Wednesday, August 24, 2011 Y 10:00 PM

one year ago,this wed..
i rmb we celebrated ahma's,xh's 21st bday at glasshouse fish n co..
i rmb i had a bad day at work,so many disputes and crazy cust..
so bad until had to stay back to ot and then rush for the dinner..
and mood was totally ruined..

it was one year ago..
but it still feels like it just happened ytd..
and mon,we celebrated their bdays again..
so so crazy..

and i guess one year ago,this same week..
it was this week that i met tt ahgong..
cant rly rmb which day..but i know its this week..
the week aft kaikai was born..

this week..
it should be one year since we met,since we known each other..
but..

because its this week..
i kept thinking back tt day where i went ard looking for halton,tt ahgong..
kept thinking tt moment where i first saw and found tt ahgong,and first spoke to him,standing beside him,and him sitting down..
tt brown hair guy w the wrist guard,tt was quite easily spotted,tt shade of brown i still clearly rmb..
kept thinking tt moment where i asked if he was halton..
and he still tried to cfm,and i asked again william yeong wei yang right..
tt stressed look on his face..
just kept thinking of tt 'first moments' where we met..

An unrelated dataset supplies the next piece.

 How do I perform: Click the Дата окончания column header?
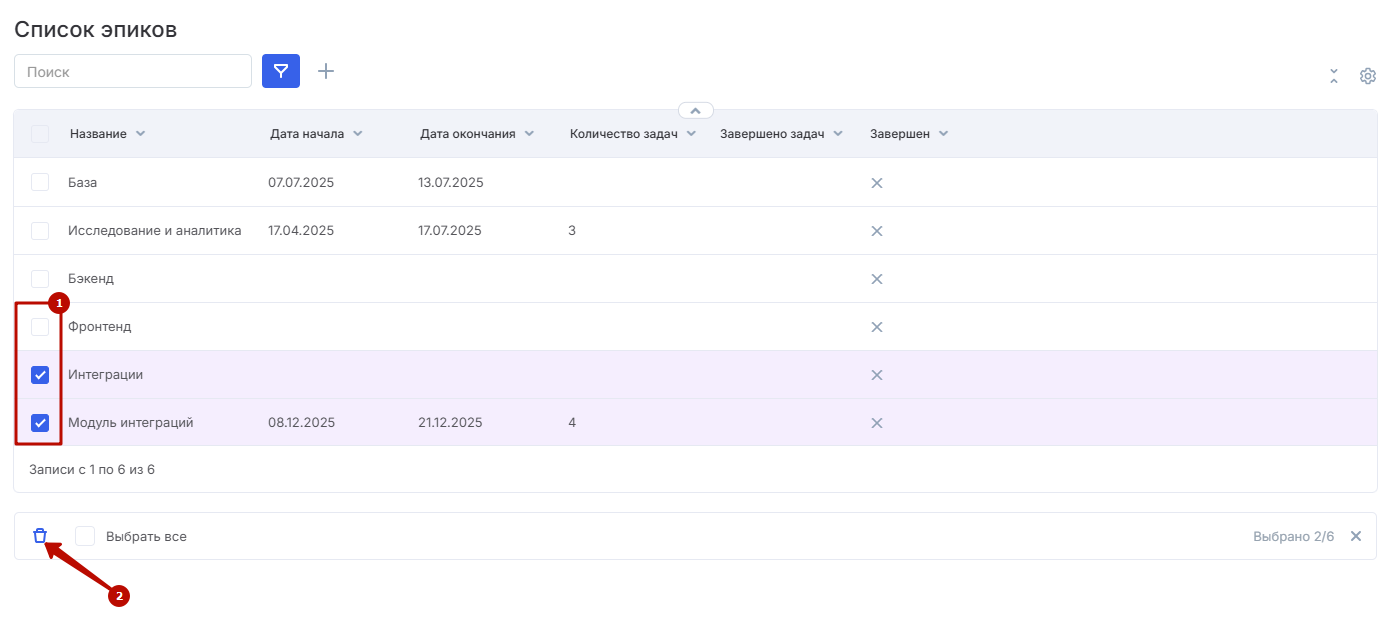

kept thinking how tt first interaction led to all the events tt happened subsequently..
how amazing an experience it was..not jux in the gd sense,but also the bad..
how bec of tt short short moment..it changed me,changed my life so much..
amazingly crazy,sweet,memorable..
amazingly crazy,bitter,torturing..

'amazingly sweet yet crazily bitter;happy yet unhappy;
unlucky but yet luckily blessed at the same time,and it'll be inside forever..'

it rly changed me,my life forever,it left a great impact on me..
it was a short short time,but i dont know why it left behind such great memories..


we were strangers..
never dreaming that dreams will come true..
but from tt moment on,things changed,everything changed..
'thinking to go to the top with you..'
and maybe for a moment,dreams,sweet dreams rly do come true..
so sweet,you'll never believe it..
like now,how qns it sometimes..did it rly happen to me..cux it seems too crazy..

from tt moment on..
we werent strangers anymore..
and we werent like so many other strangers we always meet in life..that come and go in our life..
we smhw became impt,significant,matter,to each other,on this life journey..
or maybe not we,he,tt ahgong became so impt to me,bec he affected me so much..
and there will always be a part of him w me,forever..

and i just thought it's so funny..
how tt one moment can make such a great differnce in our lives,maybe his didnt change much,but mine,it sure did changed alot..

and i thought if tt moment didnt happen,if tt unexpected surprise didnt popped out of no where,how would life be like now..
how would life be like,if i didnt met tt ahgong..
how would life be like,if we didnt enter each other's life..
how would life be like,if we werent each other's ahgong and ahpoh..

i guess,my life would be so boring smhw..so peaceful..so normal..
not as 'exciting'..
even though it have to be so pain aft going through an 'exciting' experience..
if i can choose again..i would still choose to meet tt ahgong..
i guess i'm stupid..
bec who would choose to go through this again,when they know how much pain,and hurt they'll get..


because,it was the best thing that happened to that ahpoh..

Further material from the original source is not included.